Recht und Wissenschaft in Österreich

EuGH: Tatsächliches Familienleben ist keine Voraussetzung für ein Familienverfahren


Mit Urteil vom 9. September 2021, C-768/19, Rechtssache SE entschied der EuGH über ein Vorabentscheidungsersuchen des deutschen Bundesverwaltungsgerichts in einem Rechtsstreit zwischen SE, einem afghanischen Staatsangehörigen, und der Bundesrepublik Deutschland wegen der Weigerung der deutschen Asylbehörde (BAMF), SE im Rahmen des deutschen „Familienverfahrens“ subsidiären Schutz zum Zweck der Familienzusammenführung mit seinem Sohn zuzuerkennen.

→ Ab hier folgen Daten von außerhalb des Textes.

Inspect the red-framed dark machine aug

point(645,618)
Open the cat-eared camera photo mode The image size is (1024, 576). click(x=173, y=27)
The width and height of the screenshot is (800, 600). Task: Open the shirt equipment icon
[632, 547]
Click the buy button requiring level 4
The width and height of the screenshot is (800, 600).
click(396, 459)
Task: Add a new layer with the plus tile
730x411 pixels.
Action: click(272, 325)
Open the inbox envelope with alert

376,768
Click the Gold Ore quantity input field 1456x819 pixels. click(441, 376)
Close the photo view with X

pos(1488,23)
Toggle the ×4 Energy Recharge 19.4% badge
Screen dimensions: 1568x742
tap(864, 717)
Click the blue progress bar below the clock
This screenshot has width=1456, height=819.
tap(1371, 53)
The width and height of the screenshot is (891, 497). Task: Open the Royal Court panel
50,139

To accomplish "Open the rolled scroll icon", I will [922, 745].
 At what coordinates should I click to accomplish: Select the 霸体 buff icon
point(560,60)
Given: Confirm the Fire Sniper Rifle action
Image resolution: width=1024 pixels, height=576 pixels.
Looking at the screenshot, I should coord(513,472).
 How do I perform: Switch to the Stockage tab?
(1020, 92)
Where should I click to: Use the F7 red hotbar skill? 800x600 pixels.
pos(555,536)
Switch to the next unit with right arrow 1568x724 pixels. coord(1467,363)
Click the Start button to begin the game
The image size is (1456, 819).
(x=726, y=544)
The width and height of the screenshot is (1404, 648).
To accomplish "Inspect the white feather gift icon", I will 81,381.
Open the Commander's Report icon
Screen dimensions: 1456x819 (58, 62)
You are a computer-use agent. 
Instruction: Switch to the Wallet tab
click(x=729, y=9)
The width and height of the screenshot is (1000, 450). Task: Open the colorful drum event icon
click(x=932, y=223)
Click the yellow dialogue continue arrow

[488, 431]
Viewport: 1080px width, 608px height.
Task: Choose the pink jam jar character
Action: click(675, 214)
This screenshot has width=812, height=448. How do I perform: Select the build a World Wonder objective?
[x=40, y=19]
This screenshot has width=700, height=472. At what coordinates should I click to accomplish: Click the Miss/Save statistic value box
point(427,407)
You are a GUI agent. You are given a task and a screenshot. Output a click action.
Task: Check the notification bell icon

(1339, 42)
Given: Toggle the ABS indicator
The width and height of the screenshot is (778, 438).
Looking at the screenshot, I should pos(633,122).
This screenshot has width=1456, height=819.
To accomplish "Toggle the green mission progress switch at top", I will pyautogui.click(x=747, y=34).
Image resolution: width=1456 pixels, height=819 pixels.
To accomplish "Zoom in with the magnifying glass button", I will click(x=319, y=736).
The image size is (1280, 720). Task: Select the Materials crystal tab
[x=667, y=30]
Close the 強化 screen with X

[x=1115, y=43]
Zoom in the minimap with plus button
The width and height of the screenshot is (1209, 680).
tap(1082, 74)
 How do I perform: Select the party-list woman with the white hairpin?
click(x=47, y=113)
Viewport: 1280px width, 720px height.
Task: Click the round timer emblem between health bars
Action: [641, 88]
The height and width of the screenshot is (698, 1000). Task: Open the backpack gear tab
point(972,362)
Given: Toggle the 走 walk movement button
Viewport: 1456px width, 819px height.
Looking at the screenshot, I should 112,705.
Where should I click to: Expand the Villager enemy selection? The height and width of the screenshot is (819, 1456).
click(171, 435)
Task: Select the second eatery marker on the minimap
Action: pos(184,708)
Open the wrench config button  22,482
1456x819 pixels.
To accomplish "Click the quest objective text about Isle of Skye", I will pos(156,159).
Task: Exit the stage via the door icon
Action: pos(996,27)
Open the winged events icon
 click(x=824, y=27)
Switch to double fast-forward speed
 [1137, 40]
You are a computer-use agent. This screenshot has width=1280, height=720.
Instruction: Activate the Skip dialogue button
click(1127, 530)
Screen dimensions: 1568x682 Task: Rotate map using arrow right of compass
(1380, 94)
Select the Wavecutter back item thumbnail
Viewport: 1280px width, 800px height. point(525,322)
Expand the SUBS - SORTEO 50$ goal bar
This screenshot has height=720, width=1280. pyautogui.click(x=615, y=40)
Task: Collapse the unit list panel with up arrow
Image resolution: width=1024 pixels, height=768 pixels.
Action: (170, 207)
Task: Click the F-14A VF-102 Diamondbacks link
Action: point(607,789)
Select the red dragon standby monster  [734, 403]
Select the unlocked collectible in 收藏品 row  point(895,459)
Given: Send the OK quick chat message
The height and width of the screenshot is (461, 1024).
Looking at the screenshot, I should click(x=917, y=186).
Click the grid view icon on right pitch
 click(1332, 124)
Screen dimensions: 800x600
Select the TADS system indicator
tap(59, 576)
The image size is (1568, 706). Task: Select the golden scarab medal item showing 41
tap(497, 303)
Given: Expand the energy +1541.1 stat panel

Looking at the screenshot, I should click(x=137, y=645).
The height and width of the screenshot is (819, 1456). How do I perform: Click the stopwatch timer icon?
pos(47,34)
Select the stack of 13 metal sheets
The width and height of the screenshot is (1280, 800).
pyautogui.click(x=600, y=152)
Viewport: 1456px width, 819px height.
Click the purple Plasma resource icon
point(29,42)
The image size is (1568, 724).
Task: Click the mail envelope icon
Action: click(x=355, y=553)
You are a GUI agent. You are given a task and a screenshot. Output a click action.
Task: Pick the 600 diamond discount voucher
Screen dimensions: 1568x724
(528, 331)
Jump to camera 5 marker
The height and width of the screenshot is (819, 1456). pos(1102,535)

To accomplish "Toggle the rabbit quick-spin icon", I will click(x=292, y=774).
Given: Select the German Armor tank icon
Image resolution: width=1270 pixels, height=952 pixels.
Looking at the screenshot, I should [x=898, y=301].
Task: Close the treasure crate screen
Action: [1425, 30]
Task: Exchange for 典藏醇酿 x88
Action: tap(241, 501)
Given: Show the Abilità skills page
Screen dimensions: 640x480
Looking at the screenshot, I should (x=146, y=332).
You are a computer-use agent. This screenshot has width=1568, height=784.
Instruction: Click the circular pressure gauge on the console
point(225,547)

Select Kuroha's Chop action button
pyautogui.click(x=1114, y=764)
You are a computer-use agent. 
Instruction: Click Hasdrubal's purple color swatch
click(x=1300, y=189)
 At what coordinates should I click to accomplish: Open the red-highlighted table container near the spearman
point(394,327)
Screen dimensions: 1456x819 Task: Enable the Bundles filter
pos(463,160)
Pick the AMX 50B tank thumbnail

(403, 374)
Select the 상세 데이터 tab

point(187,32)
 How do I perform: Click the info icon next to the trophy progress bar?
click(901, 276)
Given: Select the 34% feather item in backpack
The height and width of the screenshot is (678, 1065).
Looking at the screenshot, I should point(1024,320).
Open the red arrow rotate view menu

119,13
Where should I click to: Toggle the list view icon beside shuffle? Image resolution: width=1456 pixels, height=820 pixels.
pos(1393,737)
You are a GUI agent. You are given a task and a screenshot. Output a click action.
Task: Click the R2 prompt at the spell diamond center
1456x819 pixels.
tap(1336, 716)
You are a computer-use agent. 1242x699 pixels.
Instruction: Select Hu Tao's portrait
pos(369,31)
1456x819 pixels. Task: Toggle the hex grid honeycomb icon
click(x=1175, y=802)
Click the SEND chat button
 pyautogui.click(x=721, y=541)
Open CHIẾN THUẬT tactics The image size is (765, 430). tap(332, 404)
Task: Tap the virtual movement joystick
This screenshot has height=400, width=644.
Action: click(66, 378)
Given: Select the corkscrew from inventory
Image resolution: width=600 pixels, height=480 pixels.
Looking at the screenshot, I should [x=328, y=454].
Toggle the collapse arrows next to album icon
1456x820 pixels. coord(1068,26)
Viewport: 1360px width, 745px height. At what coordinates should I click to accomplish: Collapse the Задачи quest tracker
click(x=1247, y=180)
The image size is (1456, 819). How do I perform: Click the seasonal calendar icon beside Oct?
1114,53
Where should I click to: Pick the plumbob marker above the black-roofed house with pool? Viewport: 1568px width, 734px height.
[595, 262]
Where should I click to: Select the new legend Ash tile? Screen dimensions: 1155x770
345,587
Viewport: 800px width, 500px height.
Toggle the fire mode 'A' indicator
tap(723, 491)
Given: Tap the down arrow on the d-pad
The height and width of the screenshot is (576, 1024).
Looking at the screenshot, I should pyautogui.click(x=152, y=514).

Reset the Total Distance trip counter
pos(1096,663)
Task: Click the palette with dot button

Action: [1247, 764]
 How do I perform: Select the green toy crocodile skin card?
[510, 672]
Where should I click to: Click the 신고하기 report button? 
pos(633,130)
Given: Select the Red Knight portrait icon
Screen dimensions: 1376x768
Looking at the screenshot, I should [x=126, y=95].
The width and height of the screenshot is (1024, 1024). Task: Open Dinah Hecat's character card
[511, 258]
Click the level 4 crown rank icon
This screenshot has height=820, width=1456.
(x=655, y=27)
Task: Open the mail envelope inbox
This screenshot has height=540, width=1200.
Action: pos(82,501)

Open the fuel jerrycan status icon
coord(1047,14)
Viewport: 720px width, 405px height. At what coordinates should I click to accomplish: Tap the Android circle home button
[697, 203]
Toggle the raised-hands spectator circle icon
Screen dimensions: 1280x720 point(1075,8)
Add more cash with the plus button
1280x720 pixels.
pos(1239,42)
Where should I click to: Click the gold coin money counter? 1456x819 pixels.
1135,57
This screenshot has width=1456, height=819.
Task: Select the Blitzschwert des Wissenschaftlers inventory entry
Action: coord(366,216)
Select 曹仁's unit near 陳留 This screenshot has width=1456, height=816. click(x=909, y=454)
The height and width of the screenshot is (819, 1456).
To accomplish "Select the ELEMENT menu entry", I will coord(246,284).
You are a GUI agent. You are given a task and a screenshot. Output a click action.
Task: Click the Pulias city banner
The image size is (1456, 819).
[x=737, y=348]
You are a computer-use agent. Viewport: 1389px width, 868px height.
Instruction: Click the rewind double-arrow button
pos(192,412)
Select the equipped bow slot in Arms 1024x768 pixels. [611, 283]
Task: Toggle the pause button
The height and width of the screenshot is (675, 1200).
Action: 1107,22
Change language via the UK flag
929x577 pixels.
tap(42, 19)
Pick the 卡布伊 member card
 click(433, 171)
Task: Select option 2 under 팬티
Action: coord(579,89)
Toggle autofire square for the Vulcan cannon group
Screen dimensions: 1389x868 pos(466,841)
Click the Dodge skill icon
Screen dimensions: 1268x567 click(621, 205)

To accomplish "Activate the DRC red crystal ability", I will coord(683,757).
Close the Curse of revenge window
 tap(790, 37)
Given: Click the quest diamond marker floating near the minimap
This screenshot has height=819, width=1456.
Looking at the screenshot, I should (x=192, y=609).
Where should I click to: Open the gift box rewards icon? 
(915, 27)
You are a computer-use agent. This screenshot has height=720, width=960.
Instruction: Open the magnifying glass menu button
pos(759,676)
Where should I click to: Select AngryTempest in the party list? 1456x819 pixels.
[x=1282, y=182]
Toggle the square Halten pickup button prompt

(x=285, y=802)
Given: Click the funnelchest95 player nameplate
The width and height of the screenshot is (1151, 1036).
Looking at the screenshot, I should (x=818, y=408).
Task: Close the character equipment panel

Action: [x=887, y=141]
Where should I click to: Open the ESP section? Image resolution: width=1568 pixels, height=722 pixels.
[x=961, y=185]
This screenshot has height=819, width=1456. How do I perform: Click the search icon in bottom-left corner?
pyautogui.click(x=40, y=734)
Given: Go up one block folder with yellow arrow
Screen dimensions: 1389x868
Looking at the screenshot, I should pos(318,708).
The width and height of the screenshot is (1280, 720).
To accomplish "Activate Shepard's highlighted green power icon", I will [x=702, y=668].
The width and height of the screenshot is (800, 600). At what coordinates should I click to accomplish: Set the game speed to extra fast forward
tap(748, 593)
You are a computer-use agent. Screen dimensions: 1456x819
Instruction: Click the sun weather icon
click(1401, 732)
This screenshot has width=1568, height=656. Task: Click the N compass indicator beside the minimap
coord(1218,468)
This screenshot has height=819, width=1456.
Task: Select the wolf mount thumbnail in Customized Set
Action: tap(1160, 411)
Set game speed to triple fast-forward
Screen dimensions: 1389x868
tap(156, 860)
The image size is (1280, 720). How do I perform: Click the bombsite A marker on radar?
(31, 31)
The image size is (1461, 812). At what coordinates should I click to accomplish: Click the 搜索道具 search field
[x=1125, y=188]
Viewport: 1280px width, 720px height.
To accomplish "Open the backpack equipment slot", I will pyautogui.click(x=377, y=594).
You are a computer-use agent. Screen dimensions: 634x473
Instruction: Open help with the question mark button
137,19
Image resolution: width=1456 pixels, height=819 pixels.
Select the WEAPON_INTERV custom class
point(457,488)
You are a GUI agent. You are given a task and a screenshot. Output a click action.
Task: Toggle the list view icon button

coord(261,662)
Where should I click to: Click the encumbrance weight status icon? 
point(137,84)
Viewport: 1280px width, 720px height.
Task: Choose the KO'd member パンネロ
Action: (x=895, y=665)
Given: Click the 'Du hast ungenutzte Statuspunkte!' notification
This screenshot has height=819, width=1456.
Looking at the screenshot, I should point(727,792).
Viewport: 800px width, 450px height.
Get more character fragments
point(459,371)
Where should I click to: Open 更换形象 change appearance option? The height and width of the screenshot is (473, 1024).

Der Sohn von SE war im Jahr 2012 im Alter von 14 Jahren nach Deutschland gelangt, hatte um internationalen Schutz angesucht und im Laufe des Jahres 2016 subsidiären Schutz erhalten (zu diesem Zeitpunkt war er gerade 18 Jahre alt geworden). SE kam Anfang des Jahres 2016 nach Deutschland und beantragte zunächst formlos internationalen Schutz. Sein Sohn war damals noch minderjährig. Einen förmlichen Antrag brachte SE schließlich nach dem 18. Geburtstag seines Sohnes ein (das deutsche Recht unterscheidet zwischen formlosen und förmlichen Asylanträgen). Sein Antrag wurde zur Gänze abgelehnt; er bekämpfte die Entscheidungen bis zum deutschen Höchstgericht. Im Wesentlichen ging es SE darum, im deutschen „Familienverfahren“ denselben Schutzstatus zu erhalten, den auch sein Sohn bekommen habe.

Das deutsche Bundesverwaltungsgericht hatte Zweifel, ob SE noch als Vater eines „Minderjährigen“ im Sinne der Richtlinie 2011/95/EU (Statusrichtlinie) anzusehen sei, weil sein Sohn im Zeitpunkt der förmlichen Antragstellung von SE die Volljährigkeit bereits erlangt hatte. Es stellte auch zur Diskussion, ob für die Anerkennung von SE als „Familienangehörigen“ eines Schutzberechtigten die tatsächliche Aufnahme eines Familienlebens mit seinem Sohn in Deutschland erforderlich sei oder nicht, und es wollte wissen, ob die Begünstigungen, die ihm als „Familienangehöriger“ eines Schutzberechtigten allenfalls zukommen könnten, mit der Volljährigkeit seines Kindes erlöschen.

Der EuGH sprach nun aus, dass es für die Frage, ob der Sohn als „minderjährig“ im Sinne von Art. 2
lit. j der Statusrichtlinie anzusehen sei, auf den Zeitpunkt der – gegebenenfalls auch nur formlosen – Antragstellung seines Vaters SE ankomme. Eine tatsächliche Wiederaufnahme des Familienlebens zwischen SE und seinem Sohn sei nicht zu verlangen. Die Begünstigungen für Familienangehörige des eines Schutzberechtigten (Bezugsperson) würden auch nach Eintritt der Volljährigkeit der Bezugsperson fortbestehen.

Zu der – in einem weiteren anhängigen deutschen Vorabentscheidungsverfahren aufgeworfenen – Frage, ob und in welchem Umfang das nationale Recht nach den Vorgaben der Statusrichtlinie (insbesondere nach der Günstigkeitsklausel des Art. 3 Statusrichtlinie) ein Familienverfahren überhaupt vorsehen dürfe, äußerte sich der EuGH in diesem Urteil nicht.